§ **Übungstext**
--- --- ---

Merck verdient deutlich mehr als erwartet

Merck verdient deutlich mehr als erwartet

Kurs zieht um 6 Prozent an – Jahresprognose eingeengt – Vermeidung von US-Zöllen möglich

md Frankfurt

Mit dem Quartalsbericht hat Merck Analysten und Investoren überzeugt. Richard Vosser von JP Morgan sprach von starken Resultaten des Pharma- und Technologiekonzerns. Der Analyst hob besonders die positive Überraschung beim bereinigten operativen Ergebnis (Ebitda) hervor. Zudem impliziere die erneut eingeengte Jahresprognose einen leichten Anstieg der Gewinnerwartung.

Kursziele implizieren Aufwärtspotenzial

Die Segmente Life Science und Healthcare sind mit Quartalsumsätzen von jeweils gut 2,2 Mrd. Euro deutlich größer als der dritte Sektor Electronics (875 Mill. Euro). „Wir haben in allen drei Unternehmensbereichen ein solides organisches Wachstum erzielt“, erklärte Merck-CEO Belén Garijo. Laut Analyst Matthew Weston von UBS haben vor allem Healthcare und Electronics besser abgeschnitten als gedacht. Die Merck-Aktie tendierte in einem schwachen Umfeld im Handelsverlauf mit 122,85 Euro gut 6% fester. JP Morgan rät zum „Übergewichten“ und setzt ein Kursziel von 155 Euro; UBS empfiehlt, Merck-Aktien zu „Kaufen“, und nennt ein Kursziel von 150 Euro.

--- --- ---

§ **Erfasste Daten**
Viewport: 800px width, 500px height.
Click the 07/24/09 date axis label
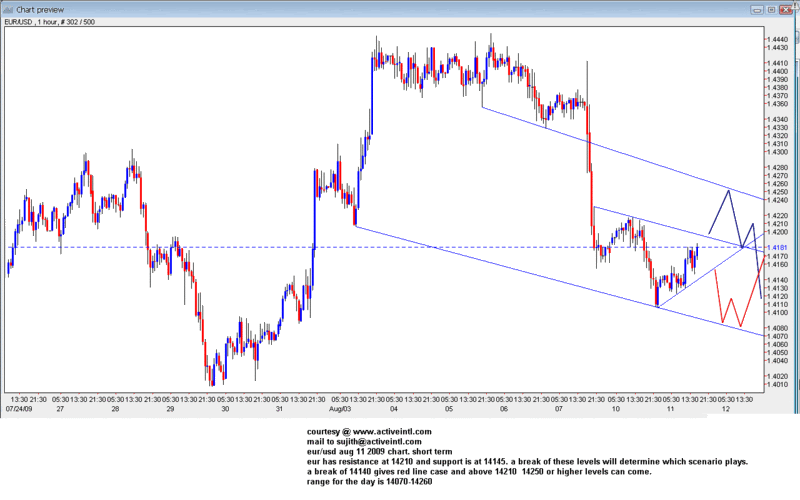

--- --- ---

§ **Aufgaben**
**1.** Übersetze diesen Satz aus dem Merck-Artikel ins Englische: „Laut Analyst Matthew Weston von UBS haben vor allem Healthcare und Electronics besser abgeschnitten als gedacht.“
**2.** Prüfe, ob die folgenden Aussagen mit dem Merck-Artikel übereinstimmen. Beantworte jede mit Ja oder Nein und zitiere die entscheidenden Worte. (a) Das Segment Electronics ist größer als das Segment Life Science. (b) JP Morgan nennt ein Kursziel von 155 Euro. (c) Die Merck-Aktie lag im Handelsverlauf gut 6 % höher.
Die Daten spielen hierfür keine Rolle.

§ **Lösungen**
**1.** According to UBS analyst Matthew Weston, Healthcare and Electronics in particular performed better than expected.

**2.**
(a) Nein: „deutlich größer als der dritte Sektor Electronics (875 Mill. Euro)“
(b) Ja: „setzt ein Kursziel von 155 Euro“
(c) Ja: „mit 122,85 Euro gut 6% fester“